◆ ACTIVITY LIST ◆
1) In the passage on shopping centers and professional services tenants, how long a lease does a professional services firm sign on average?
2) Carry on the passage about shopping centers and professional services tenants from its last sentence.

◆ SOURCE EXTRACT ◆
It’s no secret that with vacancy rates reaching record highs, shopping center landlords have been more willing to accept non-retail tenants, including medical offices, schools and religions institutions. What few might realize, however, is that working with non-retail uses can sometimes be a boon for shopping centers, especially when it comes to professional services tenants such as financial advisors, insurance companies and accounting firms.
These types of tenants tend to accept longer lease terms than traditional retailers, are financially sound and often bring in additional traffic to the centers they are in, says Andre Koleszar, Atlanta-based vice president and regional officer with Regency Centers, a Jacksonville, Fla.-based shopping center REIT with a 44.9-million-square-foot portfolio. On average, professional services firms sign leases for 10 years, while a standard lease for a retailer would involve a five-year term.

◆ DATA ◆
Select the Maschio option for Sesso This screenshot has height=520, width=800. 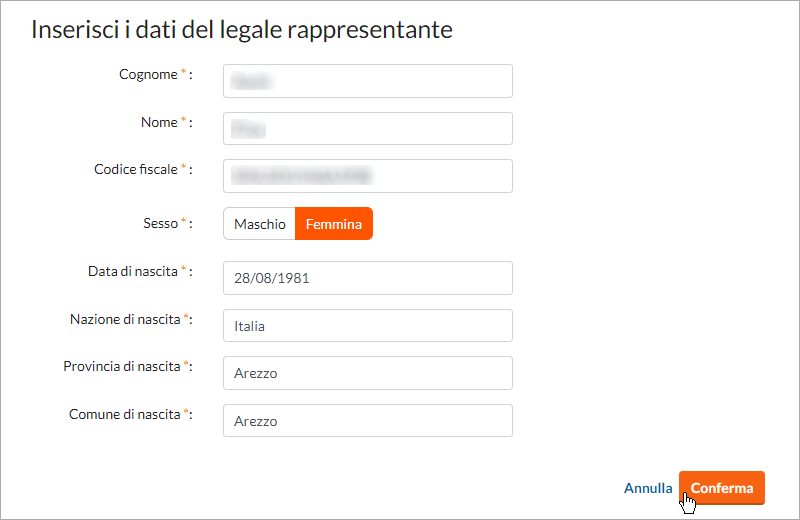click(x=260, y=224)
--
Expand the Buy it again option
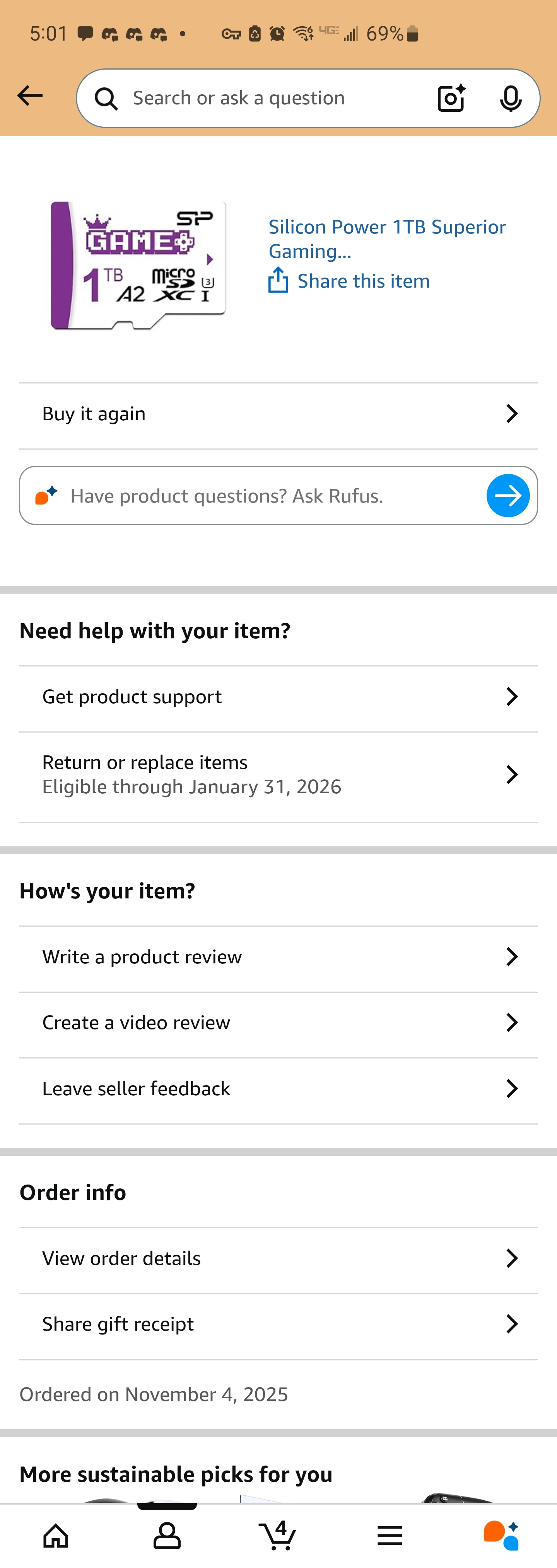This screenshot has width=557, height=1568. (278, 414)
==
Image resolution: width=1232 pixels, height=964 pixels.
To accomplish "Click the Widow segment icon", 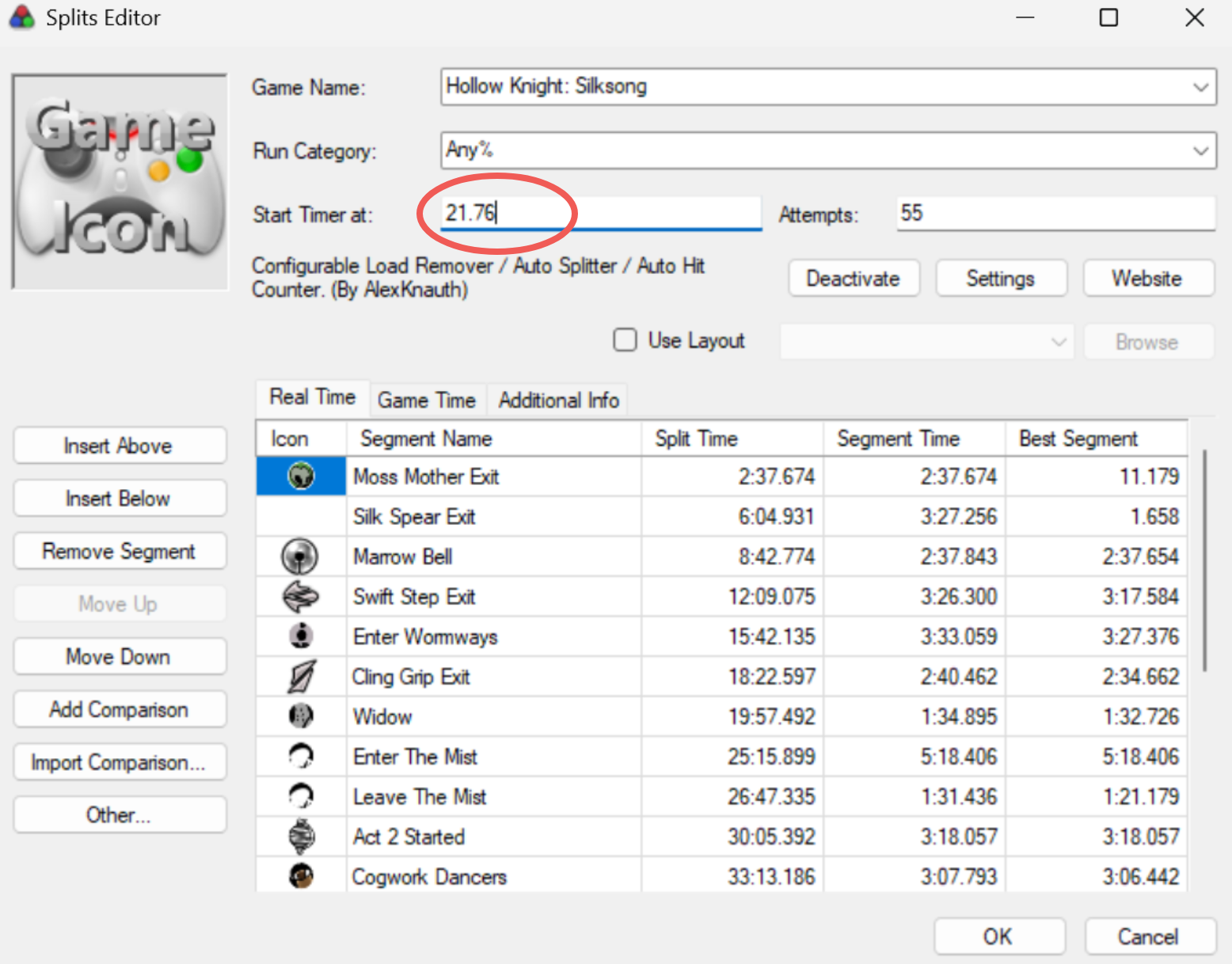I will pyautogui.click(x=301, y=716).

◆ RESULTS BY TASK ◆
1) 10 years

2)
“My perspective on them is they are great tenants to have. They tend to draw clients that might not otherwise come to the shopping center, most of them are quite solvent, we will likely enjoy a longer-term deal with them and they tend to renew. It’s a great return on investment,” says Koleszar.
Attracting a professional services firm to a retail property, however, is no easy task.
They tend to be sophisticated tenants with a unique set of requirements for their retail locations and, especially in today’s economic climate, are very concerned about spending money wisely, notes Greg Schuster, senior vice president and principal in the corporate services division of Cassidy Turley, a national commercial real estate firm. Schuster, who is based in the company’s St. Louis office, represents such clients as Allstate Insurance, Edward Jones Investments and H&R Block.